#### PAGE EXTRACT
Re: [PATCH mm-unstable v1] mm/page_alloc: try not to overestimate free highatomic

Yu Zhao <yuzhao@xxxxxxxxxx> · Thu, 24 Oct 2024 15:15:39 -0600

On Thu, Oct 24, 2024 at 2:16 AM Vlastimil Babka <vbabka@xxxxxxx> wrote:
>
> On 10/24/24 06:35, Yu Zhao wrote:
> > On Wed, Oct 23, 2024 at 1:35 AM Vlastimil Babka <vbabka@xxxxxxx> wrote:
> >>
> >> On 10/23/24 08:36, Yu Zhao wrote:
> >> > On Tue, Oct 22, 2024 at 4:53 AM Vlastimil Babka <vbabka@xxxxxxx> wrote:
> >> >>
> >> >> +Cc Mel and Matt
> >> >>
> >> >> On 10/21/24 19:25, Michal Hocko wrote:
> >> >>
> >> >> Hm I don't think it's completely WAI. The intention is that we should be
> >> >> able to unreserve the highatomic pageblocks before going OOM, and there
> >> >> seems to be an unintended corner case that if the pageblocks are fully
> >> >> exhausted, they are not reachable for unreserving.
> >> >
> >> > I still think unreserving should only apply to highatomic PBs that
> >> > contain free pages. Otherwise, it seems to me that it'd be
> >> > self-defecting because:
> >> > 1. Unreserving fully used hightatomic PBs can't fulfill the alloc
> >> > demand immediately.
> >>
> >> I thought the alloc demand is only blocked on the pessimistic watermark
> >> calculation. Usable free pages exist, but the allocation is not allowed to
> >> use them.
> >
> > I think we are talking about two different problems here:
> > 1. The estimation problem.
> > 2. The unreserving policy problem.
> >
> > What you said here is correct w.r.t. the first problem, and I was
> > talking about the second problem.

#### GIVEN INSTRUCTION 1
In the entries, scale every coordinate in the answers by 1.65, rounding to whole numbers with halves rounded up. Rewrite only the entries starting at the line containing "FAQ (461, 1039)" and ending at the line containing "claudia.von.spreckelsen@kick-media.de (732, 374)", including any requests in that span, and omit the pictures.

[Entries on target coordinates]

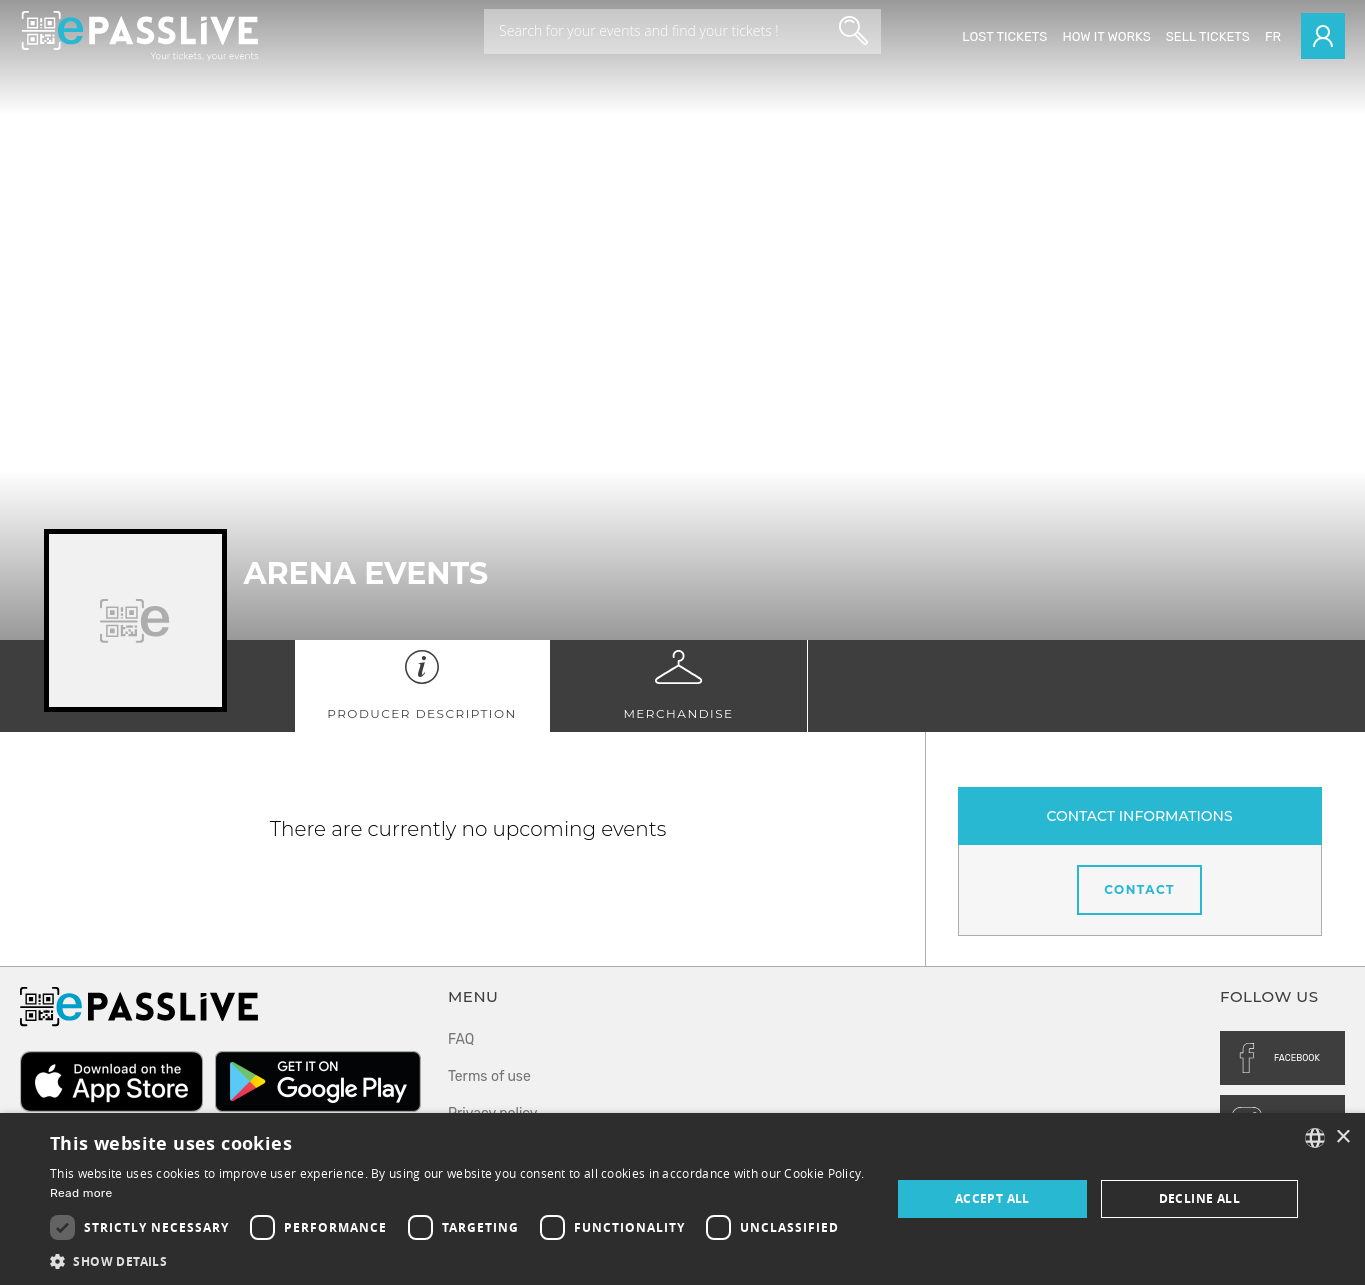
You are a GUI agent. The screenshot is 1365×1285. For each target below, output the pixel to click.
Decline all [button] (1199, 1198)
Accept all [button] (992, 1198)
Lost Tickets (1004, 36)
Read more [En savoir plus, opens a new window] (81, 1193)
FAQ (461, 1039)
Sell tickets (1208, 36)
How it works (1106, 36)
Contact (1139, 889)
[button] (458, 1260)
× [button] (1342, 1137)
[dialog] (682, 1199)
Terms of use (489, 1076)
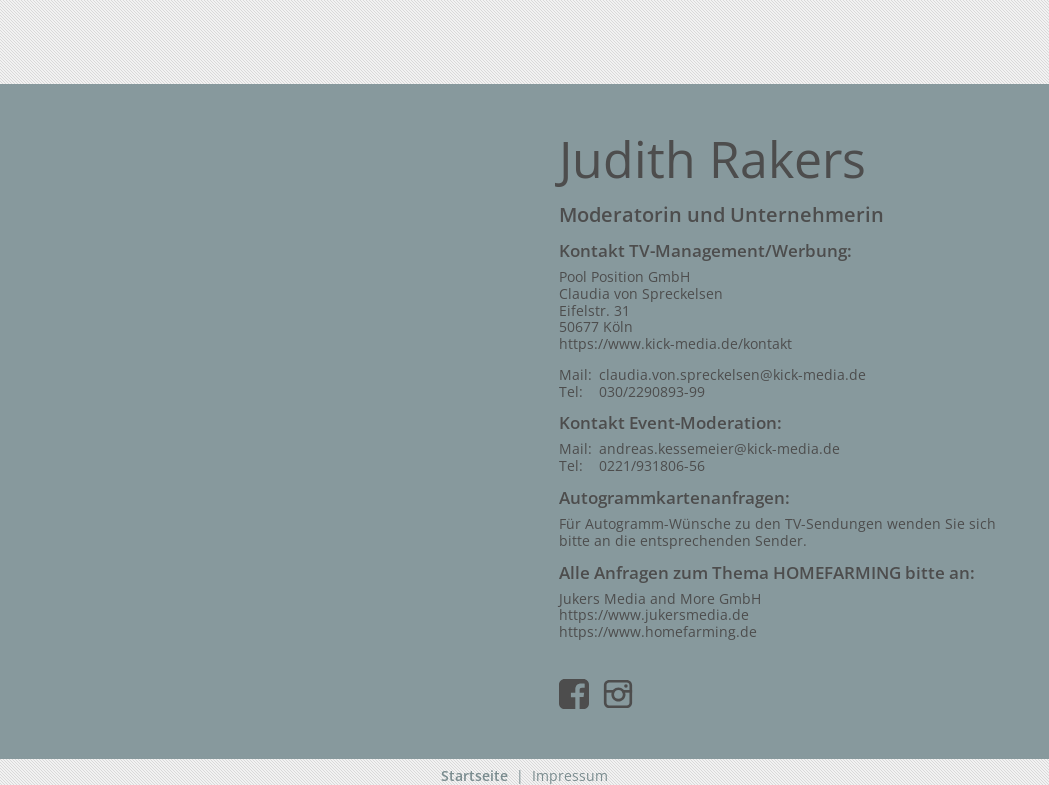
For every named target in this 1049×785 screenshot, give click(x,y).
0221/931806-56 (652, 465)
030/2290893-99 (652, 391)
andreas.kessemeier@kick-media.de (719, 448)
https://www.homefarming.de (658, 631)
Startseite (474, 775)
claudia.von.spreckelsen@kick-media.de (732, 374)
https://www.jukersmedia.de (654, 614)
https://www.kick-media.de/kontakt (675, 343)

#### GIVEN INSTRUCTION 2
According to the reply on overestimating free highatomic pages, what two problems are being discussed?

#### COMPLETE OUTPUT 1
FAQ (761, 1714)
Sell tickets (1993, 59)
How it works (1825, 59)
Contact (1879, 1467)
[button] (756, 2079)
× [button] (2214, 1876)
[dialog] (1125, 1978)
Terms of use (807, 1775)
For every named target in this 1049×785 screenshot, give click(x,y).
0221/931806-56 (1076, 767)
030/2290893-99 (1076, 645)
andreas.kessemeier@kick-media.de (1186, 739)
https://www.homefarming.de (1086, 1041)
Startseite (782, 1279)
claudia.von.spreckelsen@kick-media.de (1208, 617)

#### COMPLETE OUTPUT 2
The estimation problem and the unreserving policy problem.